Pick out every line in the records below that contains the word "Given", and copy each one in full.

(Recorded data)
■ ■ ■ ■ ■ ■ ■

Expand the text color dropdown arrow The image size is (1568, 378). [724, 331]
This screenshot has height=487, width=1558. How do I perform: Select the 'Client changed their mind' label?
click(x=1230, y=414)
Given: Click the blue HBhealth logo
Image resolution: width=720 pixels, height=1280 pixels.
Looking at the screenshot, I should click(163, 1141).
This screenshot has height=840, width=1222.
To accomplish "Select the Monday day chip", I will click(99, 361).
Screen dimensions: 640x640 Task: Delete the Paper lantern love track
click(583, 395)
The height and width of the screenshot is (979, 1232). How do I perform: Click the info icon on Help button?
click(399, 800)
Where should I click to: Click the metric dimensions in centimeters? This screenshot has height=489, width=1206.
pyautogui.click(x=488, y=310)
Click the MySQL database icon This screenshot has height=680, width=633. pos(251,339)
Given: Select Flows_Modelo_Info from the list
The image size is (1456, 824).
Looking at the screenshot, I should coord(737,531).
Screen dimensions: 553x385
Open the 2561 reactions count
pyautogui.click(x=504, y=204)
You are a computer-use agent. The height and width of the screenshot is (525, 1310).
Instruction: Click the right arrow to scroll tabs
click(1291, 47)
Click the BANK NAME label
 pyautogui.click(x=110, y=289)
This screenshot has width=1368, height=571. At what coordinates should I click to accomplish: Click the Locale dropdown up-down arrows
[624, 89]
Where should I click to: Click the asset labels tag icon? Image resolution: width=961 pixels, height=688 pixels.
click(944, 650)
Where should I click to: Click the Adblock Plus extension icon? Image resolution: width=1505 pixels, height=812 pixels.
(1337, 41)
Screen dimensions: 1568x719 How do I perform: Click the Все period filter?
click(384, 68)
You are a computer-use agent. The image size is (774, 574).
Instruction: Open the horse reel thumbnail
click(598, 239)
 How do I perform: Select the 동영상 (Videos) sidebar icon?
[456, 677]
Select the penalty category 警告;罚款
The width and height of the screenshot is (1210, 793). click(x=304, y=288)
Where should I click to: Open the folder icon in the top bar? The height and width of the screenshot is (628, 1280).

■ ■ ■ ■ ■ ■ ■

» **The result**
Given: Click the blue HBhealth logo
Given: Select Flows_Modelo_Info from the list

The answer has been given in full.